Inspired by Jake VanderPlas’ talk titled Statistics for Hackers and John Rauser’s talk Statistics Without the Agonizing Pain, I thought I’d explore the idea a bit further with a Python-first approach. The central thesis of these talks is: if you can code, you can do statistics.

This made me think about when I first got into statistics a few years ago. I went through the free OpenIntro Statistics eBook (second edition at the time). It’s a very accessible book, but some things are a bit… let’s say, traditional. Like having to learn a whole list of rules and formulas, looking up values in frequency tables, etc. If you have access to a computer and can write a for loop (or a list comprehension), statistics can actually be much simpler than what these books may lead you to believe.

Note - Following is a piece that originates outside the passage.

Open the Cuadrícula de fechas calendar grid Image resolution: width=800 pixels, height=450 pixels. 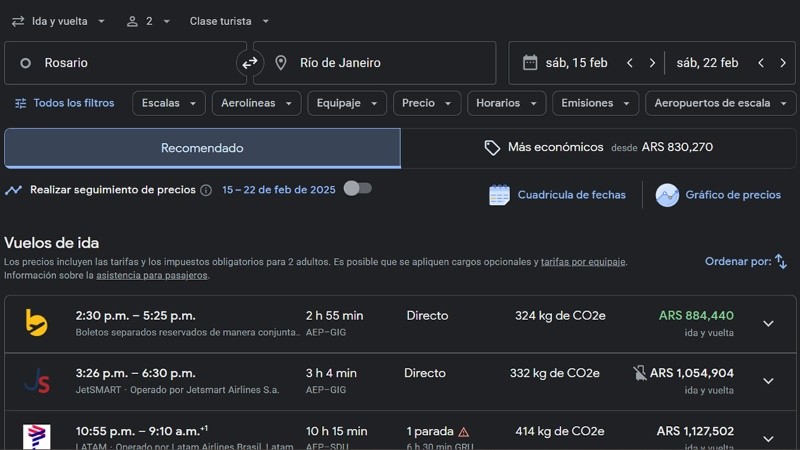pos(557,195)
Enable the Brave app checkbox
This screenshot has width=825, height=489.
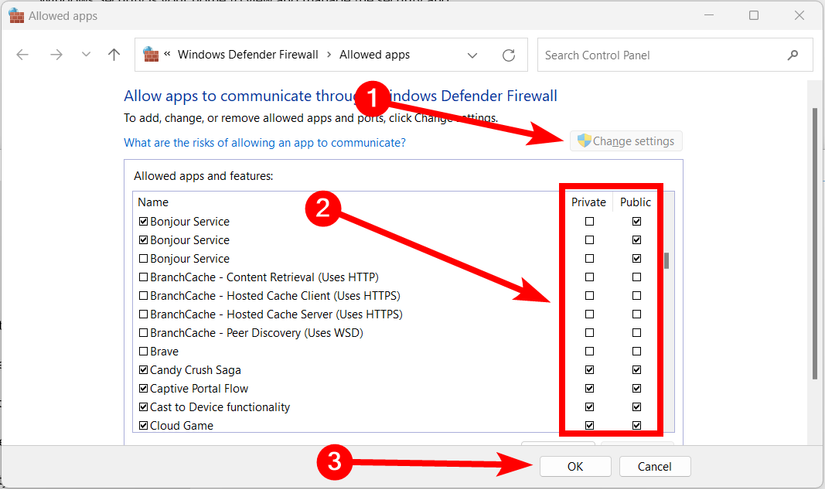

I’ll talk you through a couple of introductory examples in this post and plan to ramp up the complexity in future posts.

import numpy as np
import matplotlib.pyplot as plt
from scipy.stats import norm, binom

%matplotlib inline

Coin toss

Most of these things start with a coin toss example. I’ll just follow suit because it’s a good way to warm up.

Suppose that you have a coin and you want to determine if it’s biased towards landing as heads when tossed. Before tossing it, you have no reason to think that it’s biased, so you assume it’s fair.

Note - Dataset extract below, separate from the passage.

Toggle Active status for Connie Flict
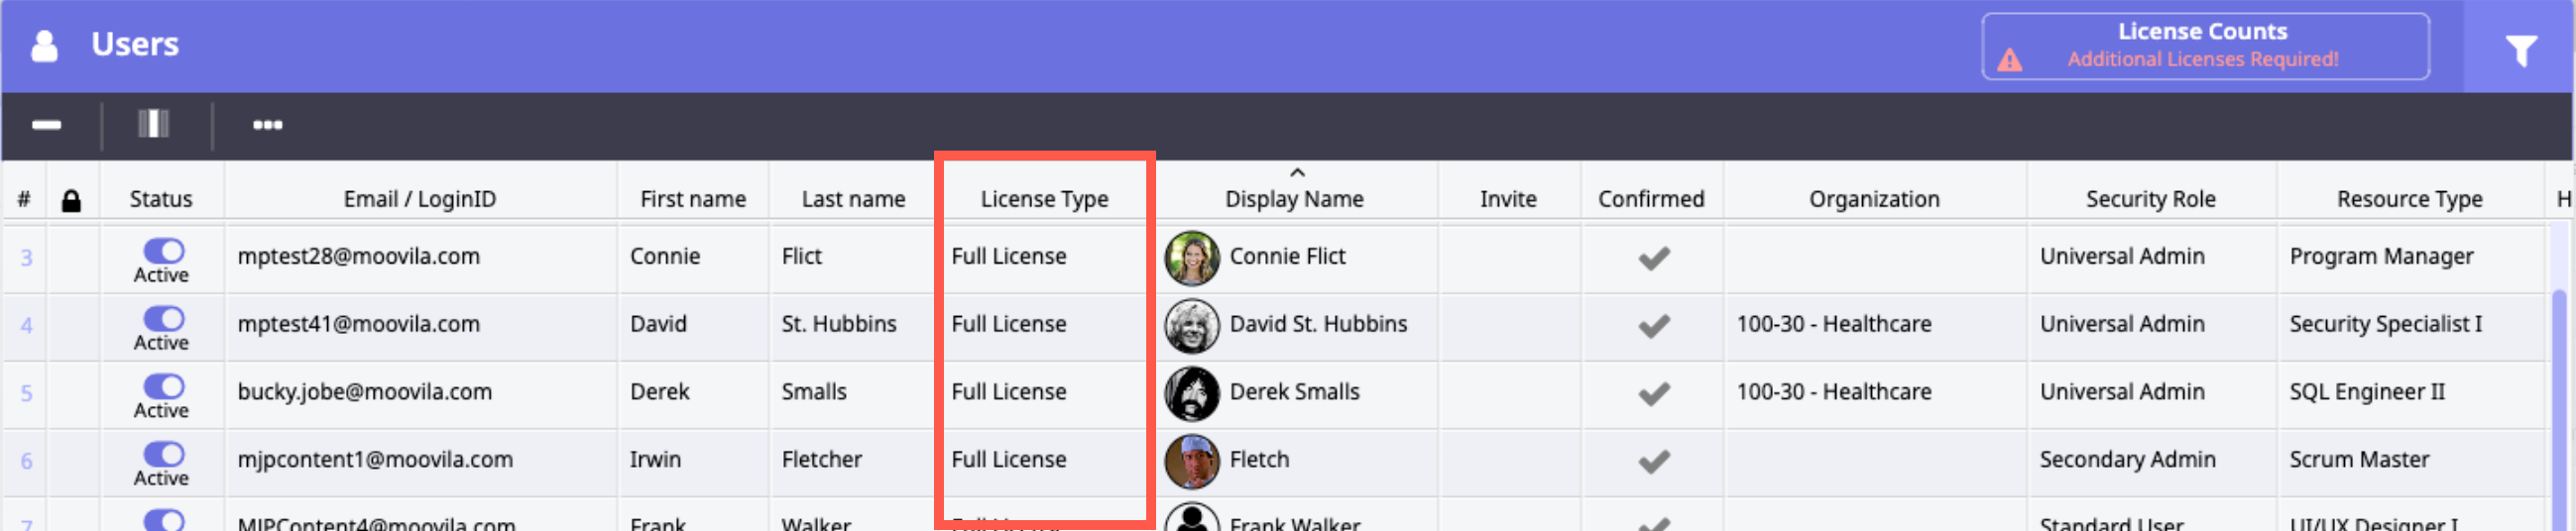The image size is (2576, 531). tap(164, 250)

You decide to toss it 20 times and count the amount of heads. You’re willing to let go of your initial assumption that it’s not biased if the amount of heads you observed is very unlikely to have occured by chance.

This is a hypothesis test. In a hypothesis test, you assume there is nothing going on - the coin is not biased (this is $H_0$) and you’re looking for evidence to the contrary.

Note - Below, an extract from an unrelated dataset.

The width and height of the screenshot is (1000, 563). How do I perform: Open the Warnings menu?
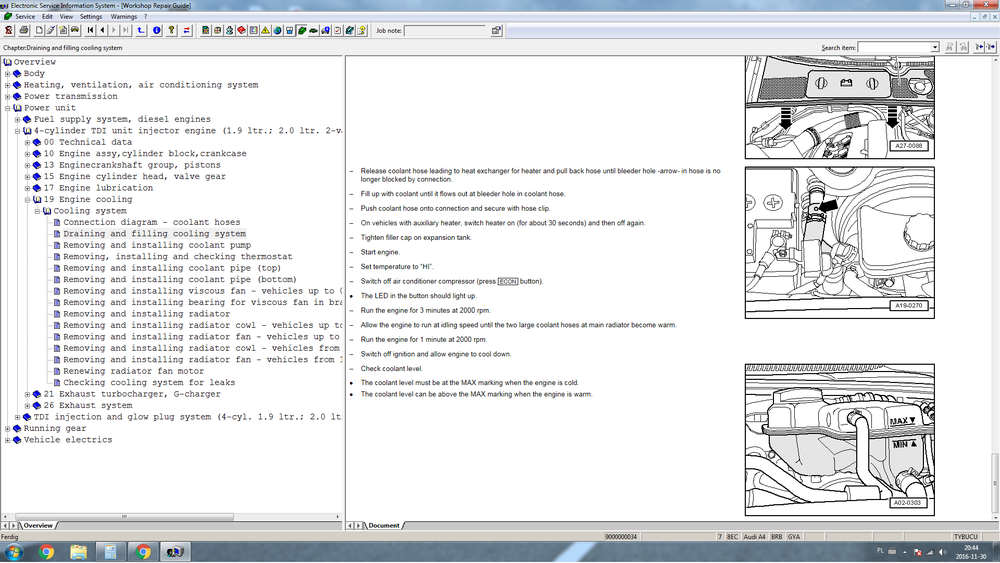pyautogui.click(x=123, y=17)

What’s very unlikely? Let’s say somebody else has done this same experiment a 100 times with a coin that has been proven to be completely fair. Even this fair coin will sometimes land as heads (much) more often than tails. This is purely due to chance. On average, you’d see 10 heads in 20 tosses. The outcomes of these experiments, taken together, form a distribution.

The result that you observe with the coin you’re testing can be compared to this distribution. You decide that if the amount of heads that you observed with the coin you’re testing, or something even more extreme (even more heads!), only occurred in less than 5% of the repeated experiments that form the distribution, the coin you used is likely not fair.

Now imagine that your coin came up with 15 heads. Let’s see how often a fair coin would indeed come up with 15+ heads if you toss it 20 times. That “somebody else” I mentioned earlier can be a computer, and instead of 100 repeats a computer can easily repeat it 100,000 times.

n_simulations = 100000
n_tosses = 20
n_heads = 15

# Use np.random.choice to simulate coin tosses. A 1 counts as heads:
results = [sum(np.random.choice([0, 1], size=n_tosses)) 
           for _ in range(n_simulations)]
num_n_heads_or_more = len([r for r in results if r >= n_heads])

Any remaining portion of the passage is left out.